→ **Exercise 1**:
Answer these questions using the passage on genius and celibacy:
(a) Which two composers does the writer say he has always mistrusted?
(b) On the back of what did the twentieth century unleash female freedom?
(c) According to the last sentence, what is the end to which the female works free will?
→ **Exercise 2**: Rewrite the rows starting at the line that contains "You are a GUI" and ending at the end of the rows, replacing "click action" with "tap action" and leaving everything else unchanged. Leave the pictures out of your answer.

→ **Supplied passage**:
It may well be that life emerges out of war between the genders, the so-called 'gender war', but the more a man, or mature male, desires peace the less he can have to do with gender and the more aloof from gender confrontation he must be. The 'man of peace' is likely to be a solitary celibate, not a practising heterosexual or, indeed, homosexual. Cultural and religious geniuses are normally inclined to celibacy in a relatively or even absolutely solitary lifestyle, appropriate to the endorsement of otherworldly values within a metaphysical framework. I have always mistrusted geniuses – or so-called 'men of genius' – who were neither celibate nor solitary, including the likes of J.S. Bach and Igor Stravinsky. The greatest geniuses were ever solitary celibates, men like Beethoven and Brahms, Schopenhauer and Nietzsche. Even Baudelaire and Huysmans would largely seem to approximate the mould.

 

The twentieth century, by contrast, signifies the collapse of the otherworldly idealism of the greatest nineteenth-century geniuses, who were no friends of science or industrialism, by unleashing female freedom on the back of two industrially-fuelled world wars. This is the actual beginnings, the painful birth-pangs, as it were, of the modern age, and it is one of the least peaceful ages in history. In fact, it is truly awful. But somehow civilization survived, and it may be that, for those of us who live in the twenty-first century, civilized progress will again be truly possible, without the threat and actuality of war. Meanwhile the female will continue, in freedom, to war on the male, even without reference to the 'increase and multiply' ethos of the Old Testament that would appear to give her carte blanche, in this regard, to do her undamndest, so to speak, and work free will to a free spirited end, which is the maternal pride that comes from the expression of beauty.

→ **Exercise materials**:
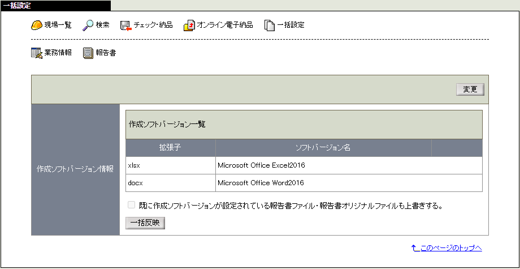Open the 現場一覧 menu item
Viewport: 520px width, 269px height.
coord(58,25)
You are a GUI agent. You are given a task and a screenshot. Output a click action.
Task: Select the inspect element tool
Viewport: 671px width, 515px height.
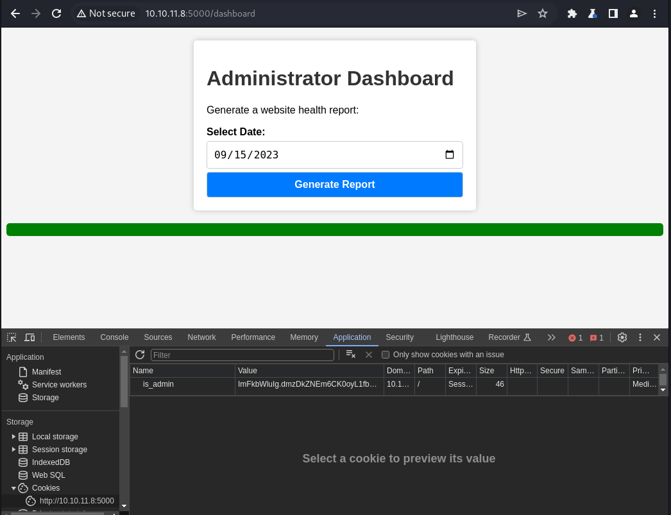pos(11,337)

→ **Final answer 1**:
(a) J.S. Bach and Igor Stravinsky.
(b) Two industrially-fuelled world wars.
(c) The maternal pride that comes from the expression of beauty.

→ **Final answer 2**:
You are a GUI agent. You are given a task and a screenshot. Output a tap action.
Task: Select the inspect element tool
Viewport: 671px width, 515px height.
pos(11,337)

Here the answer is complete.